Experimental and theoretical study of the HXeI⋯HCl and HXeI⋯HCCH complexes.

Abstract

The HXeI⋯HCl and HXeI⋯HCCH complexes are studied computationally and experimentally in a Xe matrix. In the experiments, three bands of the HXeI⋯HCl complex and one band of the HXeI⋯HCCH complex in the H-Xe stretching region are observed. The monomer-to-complex shifts are +94, +111, and +155 cm(-1) for the HXeI⋯HCl complex and +49 cm(-1) for the HXeI⋯HCCH complex. The bands of the complexed HCl molecules are also observed with large red shifts from the HCl monomer (-187, -252, and -337 cm(-1)). The ab initio calculations at the CCSD(T)/def2-TZVPPD level of theory predict two stable structures for the HXeI⋯HCl complex with interaction energies of -3.72 and -0.28 kcal mol(-1) and one structure for the HXeI⋯HCCH complex with an interaction energy of -2.67 kcal mol(-1) and the calculated monomer-to-complex shifts are in a good agreement with experiment (in the case of HXeI⋯HCl, for the stronger structure).

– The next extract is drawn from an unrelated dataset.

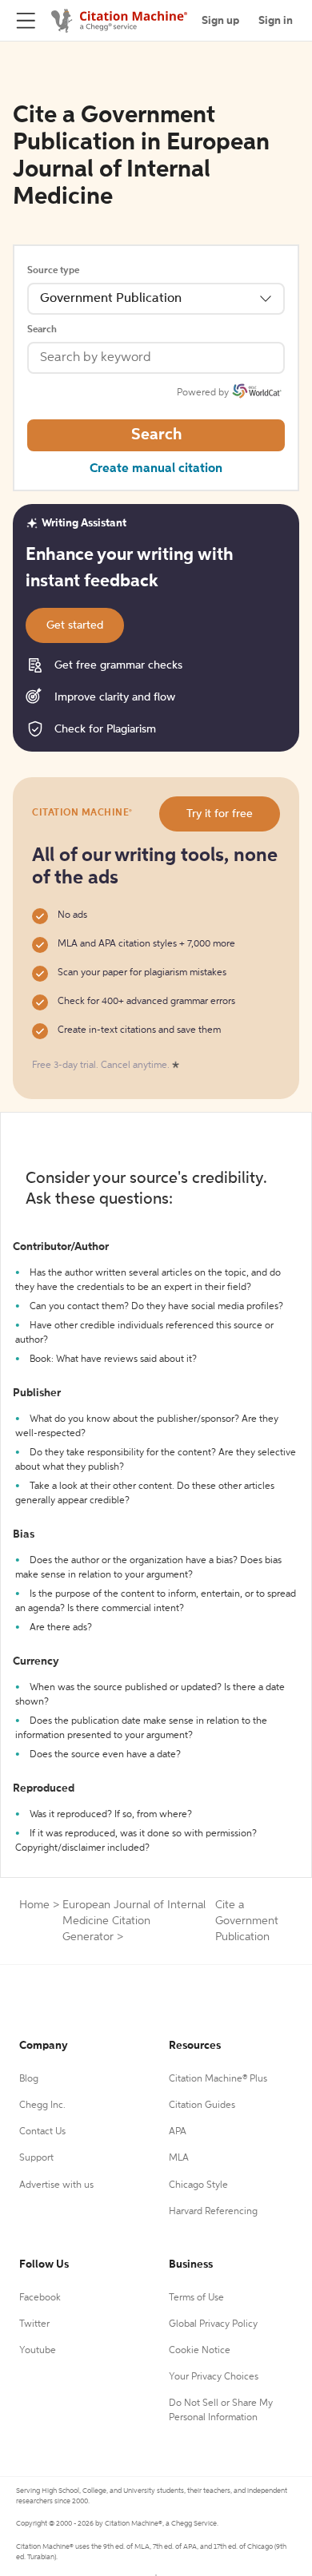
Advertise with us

The HXeI molecules are decomposed by broad-band infrared light; however, the decomposition is much more efficient for the HXeI monomer than for the complexes studied here as well as for the previously studied HXeI⋯HI and HXeI⋯HBr complexes. In fact, the decomposition efficiency decreases as the monomer-to-complex shift of the H-Xe stretching mode increases.